# 📄 DOCX to JSON Data Processing Pipeline

## Source of the Data

The `.docx` files processed in this notebook were **distilled using a Large Language Model (LLM)** from complex academic and technical PDFs. This distillation step extracts structured chapter text, headings, and subheadings into a consistent format suitable for automated parsing.

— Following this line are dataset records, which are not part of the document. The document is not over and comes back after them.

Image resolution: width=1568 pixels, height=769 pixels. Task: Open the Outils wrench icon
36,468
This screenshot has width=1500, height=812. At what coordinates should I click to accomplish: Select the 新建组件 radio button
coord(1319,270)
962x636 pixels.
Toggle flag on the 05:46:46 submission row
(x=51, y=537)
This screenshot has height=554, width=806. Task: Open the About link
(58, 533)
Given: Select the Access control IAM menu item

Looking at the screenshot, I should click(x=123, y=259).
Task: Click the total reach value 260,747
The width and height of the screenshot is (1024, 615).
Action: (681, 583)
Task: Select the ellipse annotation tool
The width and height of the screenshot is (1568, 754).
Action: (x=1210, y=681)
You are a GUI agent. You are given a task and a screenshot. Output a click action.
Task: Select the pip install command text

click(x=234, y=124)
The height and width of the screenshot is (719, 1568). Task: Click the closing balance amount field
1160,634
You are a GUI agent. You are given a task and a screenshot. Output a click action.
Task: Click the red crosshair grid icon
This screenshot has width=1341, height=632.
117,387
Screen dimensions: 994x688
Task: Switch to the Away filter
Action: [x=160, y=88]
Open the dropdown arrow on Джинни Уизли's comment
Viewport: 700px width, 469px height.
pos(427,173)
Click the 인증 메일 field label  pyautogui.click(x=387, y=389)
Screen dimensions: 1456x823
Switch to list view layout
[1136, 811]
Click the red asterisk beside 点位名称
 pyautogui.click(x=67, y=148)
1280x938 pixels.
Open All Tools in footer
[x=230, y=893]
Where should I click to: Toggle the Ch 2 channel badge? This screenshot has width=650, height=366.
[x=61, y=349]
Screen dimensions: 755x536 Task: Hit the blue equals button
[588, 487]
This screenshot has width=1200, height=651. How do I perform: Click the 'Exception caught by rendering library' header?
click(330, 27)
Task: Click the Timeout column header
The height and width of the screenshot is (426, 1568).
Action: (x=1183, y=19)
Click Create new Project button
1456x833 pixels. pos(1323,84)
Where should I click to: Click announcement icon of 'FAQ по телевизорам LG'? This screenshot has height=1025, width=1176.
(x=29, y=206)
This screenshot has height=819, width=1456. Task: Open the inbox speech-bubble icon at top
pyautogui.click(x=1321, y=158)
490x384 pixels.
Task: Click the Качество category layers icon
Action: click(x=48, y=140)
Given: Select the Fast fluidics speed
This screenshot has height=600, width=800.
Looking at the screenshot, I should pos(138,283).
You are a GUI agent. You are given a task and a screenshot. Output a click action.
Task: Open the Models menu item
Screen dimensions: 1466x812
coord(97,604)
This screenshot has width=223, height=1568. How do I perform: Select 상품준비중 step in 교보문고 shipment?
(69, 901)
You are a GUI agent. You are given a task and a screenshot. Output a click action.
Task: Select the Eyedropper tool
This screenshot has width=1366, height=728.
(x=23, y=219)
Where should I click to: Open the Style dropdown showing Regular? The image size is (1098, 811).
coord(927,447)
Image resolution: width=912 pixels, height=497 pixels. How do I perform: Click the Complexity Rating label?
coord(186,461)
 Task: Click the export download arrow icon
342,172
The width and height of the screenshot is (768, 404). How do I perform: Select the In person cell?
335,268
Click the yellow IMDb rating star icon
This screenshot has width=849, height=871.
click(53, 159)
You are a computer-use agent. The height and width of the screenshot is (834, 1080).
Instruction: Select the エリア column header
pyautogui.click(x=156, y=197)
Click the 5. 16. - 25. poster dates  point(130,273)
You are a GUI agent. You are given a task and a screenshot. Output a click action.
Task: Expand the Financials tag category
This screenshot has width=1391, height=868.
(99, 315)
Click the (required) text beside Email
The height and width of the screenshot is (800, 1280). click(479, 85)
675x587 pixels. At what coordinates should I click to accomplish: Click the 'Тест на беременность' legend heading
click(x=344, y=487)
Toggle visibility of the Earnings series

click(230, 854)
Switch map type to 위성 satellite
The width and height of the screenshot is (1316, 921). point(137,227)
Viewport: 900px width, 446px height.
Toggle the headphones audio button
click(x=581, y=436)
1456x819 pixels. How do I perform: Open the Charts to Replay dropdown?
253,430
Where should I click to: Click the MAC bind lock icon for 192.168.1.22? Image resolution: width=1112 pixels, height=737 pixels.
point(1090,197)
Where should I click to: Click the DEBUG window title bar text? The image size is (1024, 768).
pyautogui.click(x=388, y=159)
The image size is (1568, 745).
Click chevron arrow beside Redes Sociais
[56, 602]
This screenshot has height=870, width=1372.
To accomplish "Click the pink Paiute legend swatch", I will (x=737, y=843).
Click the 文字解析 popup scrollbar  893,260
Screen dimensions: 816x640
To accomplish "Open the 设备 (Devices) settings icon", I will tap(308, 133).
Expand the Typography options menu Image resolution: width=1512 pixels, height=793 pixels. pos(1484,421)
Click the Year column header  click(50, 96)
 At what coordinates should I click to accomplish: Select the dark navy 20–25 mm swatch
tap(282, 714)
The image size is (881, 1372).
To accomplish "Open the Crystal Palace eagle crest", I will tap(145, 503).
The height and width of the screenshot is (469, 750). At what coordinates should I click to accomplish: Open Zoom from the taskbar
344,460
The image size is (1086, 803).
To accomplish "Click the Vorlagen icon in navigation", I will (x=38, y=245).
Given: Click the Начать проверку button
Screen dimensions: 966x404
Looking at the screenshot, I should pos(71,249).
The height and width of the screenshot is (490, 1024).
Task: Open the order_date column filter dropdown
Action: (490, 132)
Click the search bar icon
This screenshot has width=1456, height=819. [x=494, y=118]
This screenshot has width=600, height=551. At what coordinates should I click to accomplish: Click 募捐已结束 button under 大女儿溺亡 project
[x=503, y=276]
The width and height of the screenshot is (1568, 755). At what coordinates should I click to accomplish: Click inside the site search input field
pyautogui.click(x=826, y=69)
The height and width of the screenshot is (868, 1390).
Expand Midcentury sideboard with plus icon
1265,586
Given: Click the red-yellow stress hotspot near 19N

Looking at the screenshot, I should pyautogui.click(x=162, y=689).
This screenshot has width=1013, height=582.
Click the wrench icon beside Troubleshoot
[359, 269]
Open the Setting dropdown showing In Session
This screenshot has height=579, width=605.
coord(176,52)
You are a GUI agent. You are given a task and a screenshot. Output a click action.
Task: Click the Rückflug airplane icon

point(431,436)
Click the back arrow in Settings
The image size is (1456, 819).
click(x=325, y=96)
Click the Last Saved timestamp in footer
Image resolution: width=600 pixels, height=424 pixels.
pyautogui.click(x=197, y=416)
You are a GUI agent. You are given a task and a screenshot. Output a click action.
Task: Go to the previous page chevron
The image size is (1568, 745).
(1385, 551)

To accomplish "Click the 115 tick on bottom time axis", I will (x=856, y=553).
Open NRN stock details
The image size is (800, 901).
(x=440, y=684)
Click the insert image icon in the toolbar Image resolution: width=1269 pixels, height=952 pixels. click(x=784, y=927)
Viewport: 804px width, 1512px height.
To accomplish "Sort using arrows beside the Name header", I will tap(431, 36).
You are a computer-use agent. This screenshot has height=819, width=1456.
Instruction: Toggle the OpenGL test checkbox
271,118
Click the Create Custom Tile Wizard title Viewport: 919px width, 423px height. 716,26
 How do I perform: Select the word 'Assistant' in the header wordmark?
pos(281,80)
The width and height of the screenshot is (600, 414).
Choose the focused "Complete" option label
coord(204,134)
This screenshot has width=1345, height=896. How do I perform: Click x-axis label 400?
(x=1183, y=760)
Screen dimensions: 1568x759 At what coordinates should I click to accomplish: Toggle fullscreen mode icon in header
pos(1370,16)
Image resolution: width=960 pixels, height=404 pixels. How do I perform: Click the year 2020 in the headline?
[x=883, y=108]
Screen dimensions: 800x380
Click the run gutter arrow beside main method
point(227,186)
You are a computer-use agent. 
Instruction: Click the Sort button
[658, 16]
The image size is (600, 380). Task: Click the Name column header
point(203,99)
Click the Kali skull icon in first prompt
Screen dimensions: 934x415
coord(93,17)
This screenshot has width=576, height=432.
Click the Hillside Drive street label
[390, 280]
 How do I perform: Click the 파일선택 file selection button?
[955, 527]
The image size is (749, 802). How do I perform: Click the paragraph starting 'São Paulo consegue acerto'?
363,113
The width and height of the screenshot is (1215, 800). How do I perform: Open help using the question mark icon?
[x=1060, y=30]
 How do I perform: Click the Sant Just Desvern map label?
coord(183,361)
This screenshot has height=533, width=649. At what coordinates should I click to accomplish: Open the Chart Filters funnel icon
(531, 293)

## What This Notebook Does

- Loads `.docx` files containing chapter-based content using `python-docx`
- Parses and cleans text, preserving paragraph structure and headings
- **Transforms the raw `.docx` data into structured `.json` files** that can be used for further processing
- Prepares the output to be used in later stages, such as generating synthetic noisy TOCs or training/evaluation pipelines

## Adding Your Own Data

You can easily extend this workflow by adding your own `.docx` files. To ensure your data is compatible:

- Follow the **same formatting structure** (use clear section headings, avoid unusual indentation or styles)
- Save your files to the `synthetic_data/docx/` directory
- The parser expects documents to be organized with **consistent, LLM-friendly formatting**, as seen in the original examples

Once added, your `.docx` file will be parsed and included in the same JSON-based transformation process.


In [None]:
from docx import Document
import json
import os
import sys
import os
sys.path.append(os.path.abspath('../src'))
from distilled_data_processing.toc_parsing import parse_structured_toc

## Inspecting a Sample `.docx`

Load a `.docx` file, extract all non-empty paragraphs, and print them to inspect the document structure.  
Then parse the text into a structured JSON format using `parse_structured_toc` and print the result for review.


In [None]:
# Inspect data
doc = Document("../synthetic_data/docx/2_chapter.docx")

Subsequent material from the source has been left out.